The point is, when the sun is shining, nobody is interested in what scaremongers are saying. No one wants to trade with merchants of doom. The least popular person is the party-pooper who tells you that not only have you had too much to drink, but that you’ve been mixing your drinks and that’s really bad. Or the forecasters whose prognostications of house price crashes trade headline space in the Daily Mail with the statisticians who prove we’ve never had it so good. A rising tide lifts all boats; it’s only when the tide goes out that you see the rocks or, as Warren Buffett puts it more graphically, when the tide goes out you see who has been swimming naked. (That’s enough analogies Ed.)
When things are going well, it’s no time to think about what might happen if things suddenly don’t go well. Except, of course, that that’s the perfect time to do so, but everyone is far too busy trying to make money to bother thinking about what happens later.
Twenty years ago a financial hurricane ripped through the stock market, blowing 20% off the FTSE-100 index in just 48 hours. And no, nobody saw it coming. The City tempest damaged portfolios but also got rid of a lot of froth-inducing practices. Ill-founded mergers and acquisitions were exposed as fragile artifices; suddenly companies rediscovered the importance of cash generation. Institutions that had hungrily agreed to take fees to underwrite BP’s share sale squealed so loudly when the price collapsed that the government pulled the issue but the City’s ‘My word is my bond’ reputation was severely battered. “People rely on booms but don’t know when to sell,” one FD told us ten years ago when we did a retrospective piece on the Crash of ’87.
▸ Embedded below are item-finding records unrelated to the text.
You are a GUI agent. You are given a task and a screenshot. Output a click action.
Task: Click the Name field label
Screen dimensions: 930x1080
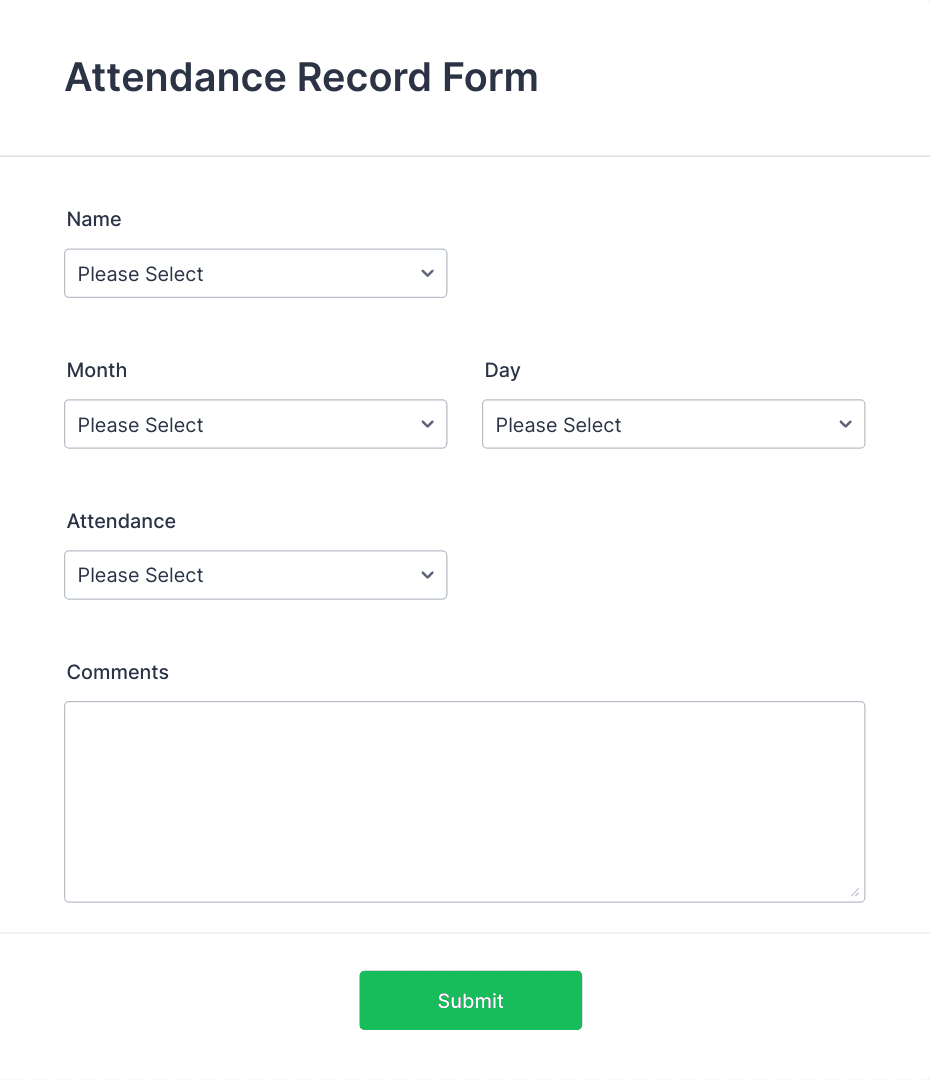(x=94, y=219)
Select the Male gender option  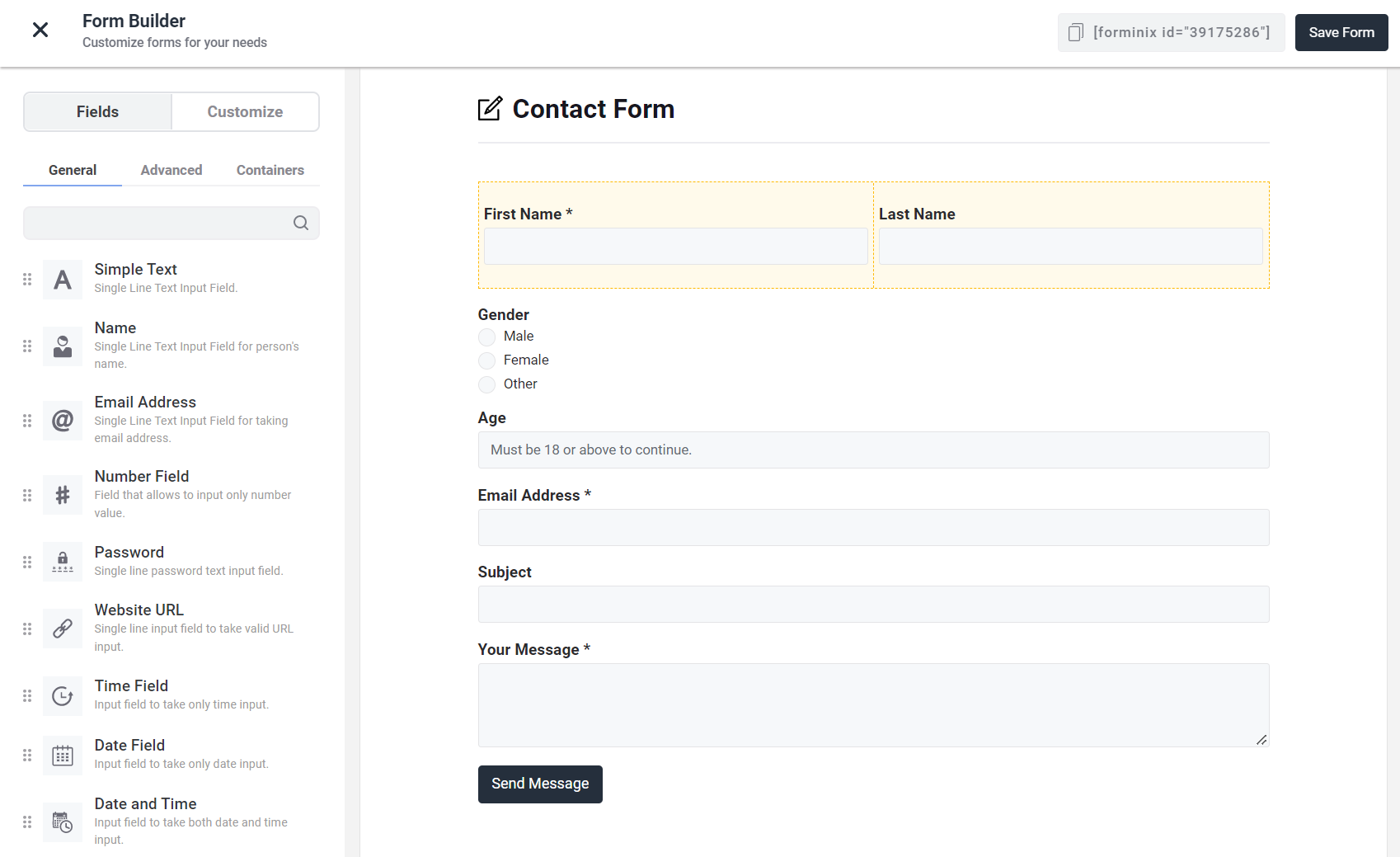487,337
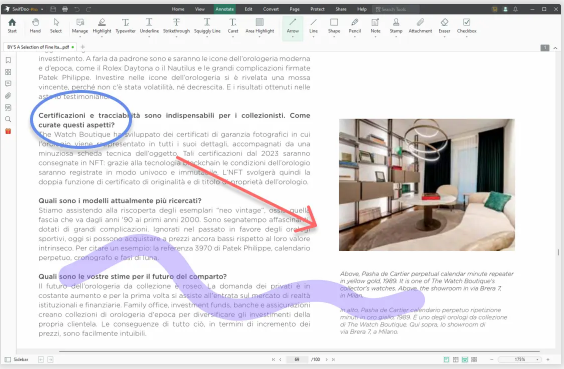Open the Bookmarks panel in left sidebar
Viewport: 564px width, 369px height.
8,60
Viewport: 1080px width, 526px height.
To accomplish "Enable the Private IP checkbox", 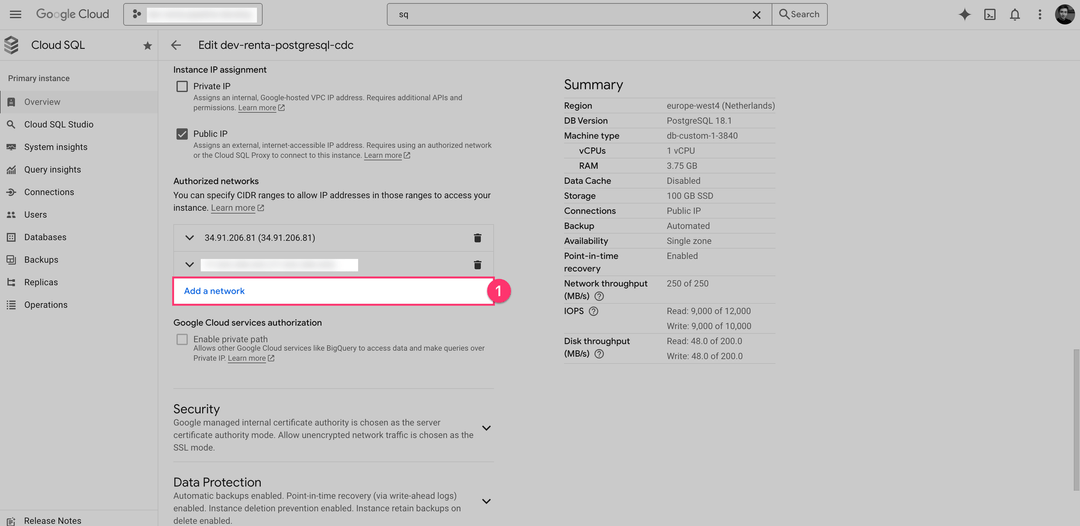I will (182, 87).
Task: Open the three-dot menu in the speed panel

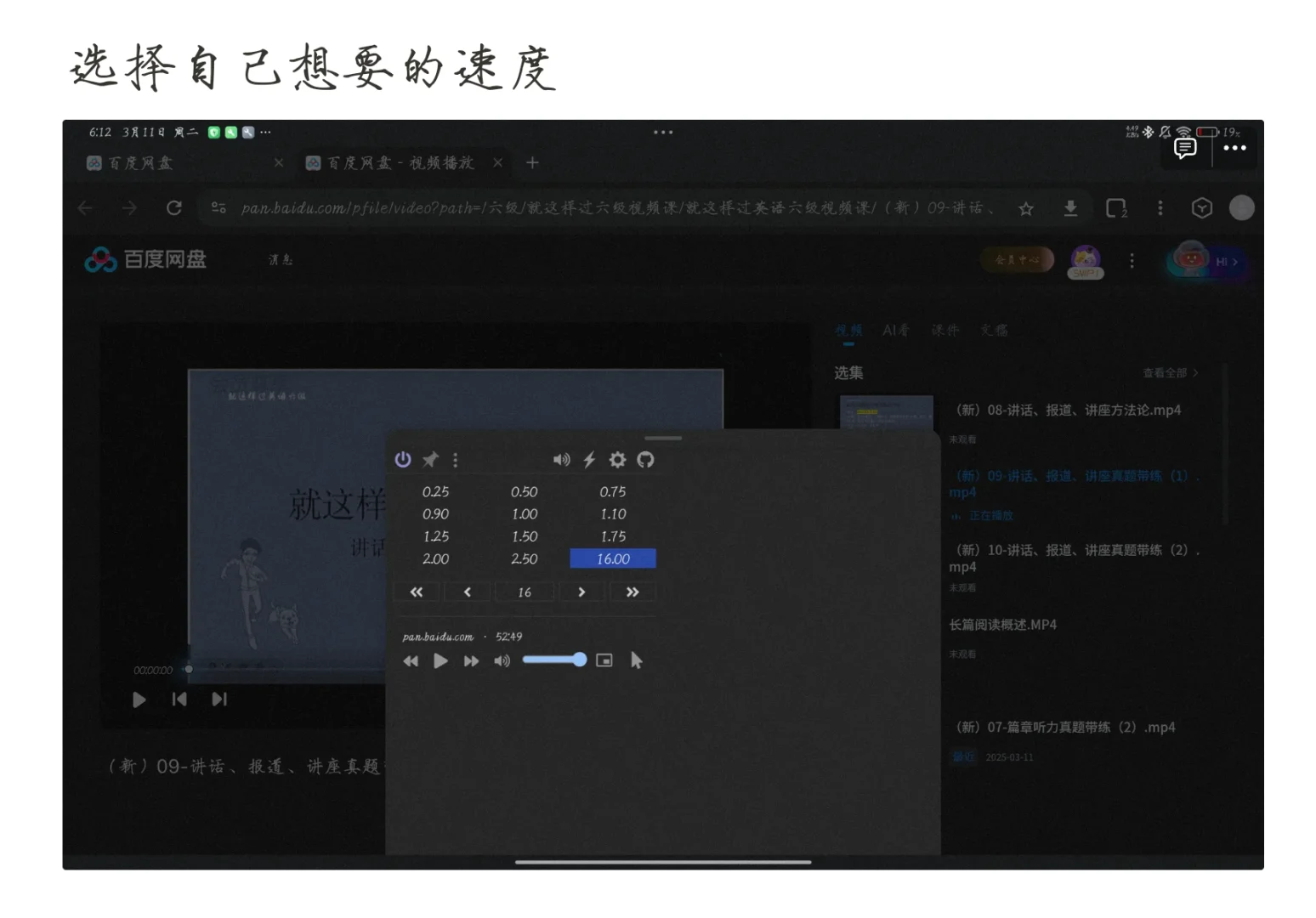Action: [x=456, y=460]
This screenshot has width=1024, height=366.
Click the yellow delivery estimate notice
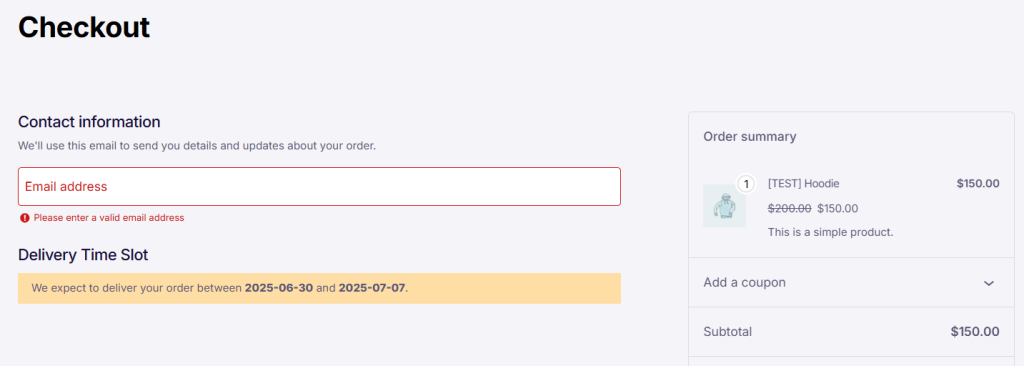(x=319, y=288)

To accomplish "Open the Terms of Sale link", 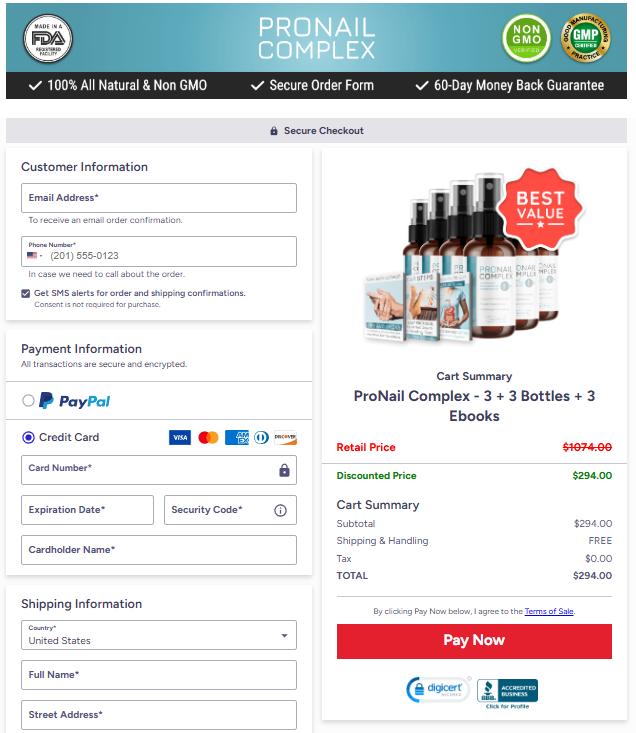I will coord(549,611).
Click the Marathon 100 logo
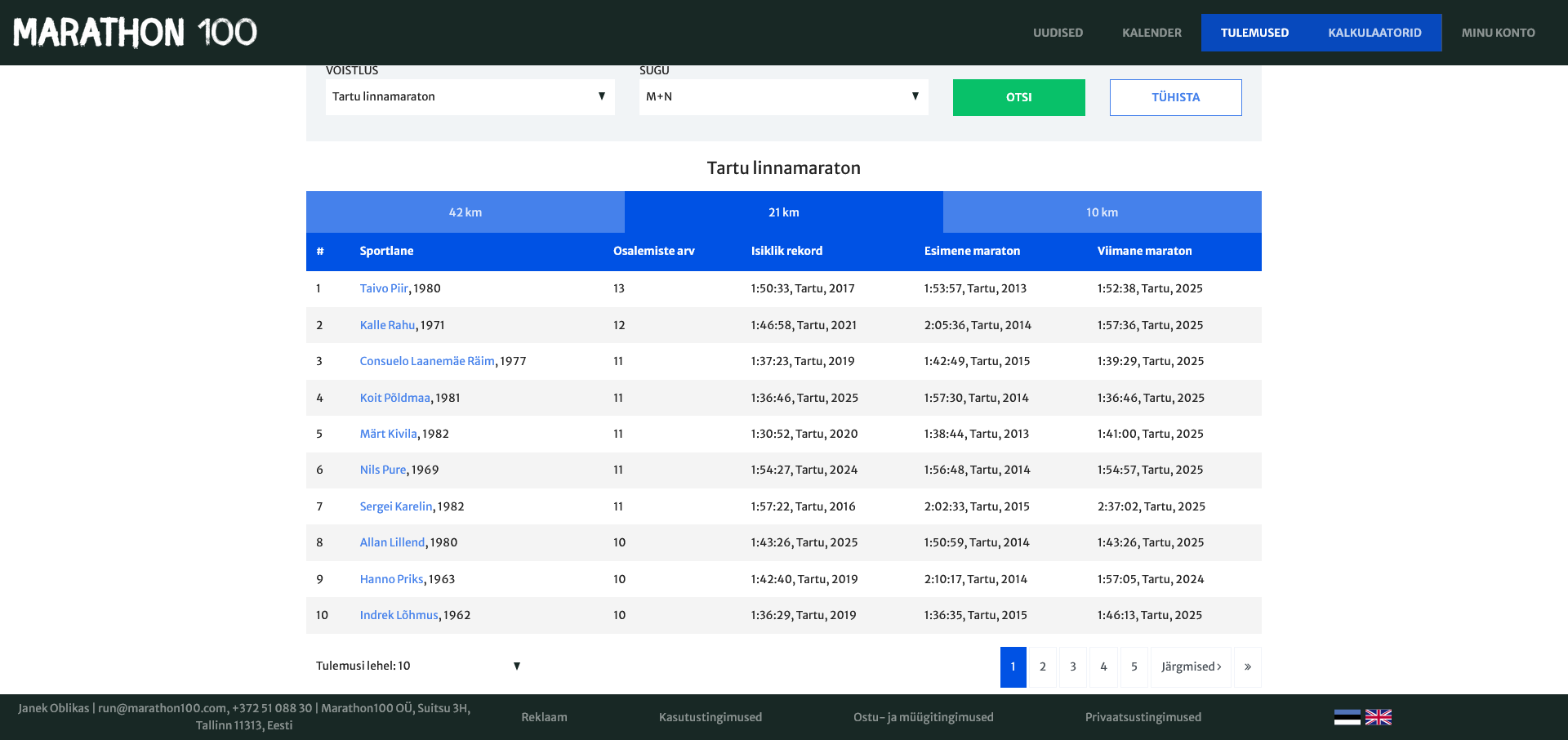This screenshot has width=1568, height=740. tap(135, 33)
A recent research report by Kroll goes a long way to highlighting the hidden dangers of long, bull business cycles. Economic stability is great, but can lead to excessive leverage; huge market liquidity meant that even companies that can’t repay their debts are able to secure new finance; business complexity creates opportunities as well as potentially great dangers. Underperformance doesn’t count as failure – not until things turn south, anyway.
As one FTSE-250 internal auditor put it in the report, “Understanding the totality of operational risk that a business is exposed to is quite difficult. Some businesses tend to put it in the ‘too hard to do’ box and hope it will go away. When it does emerge they find it very hard to respond to.” Nobody likes a killjoy, but he does have a point.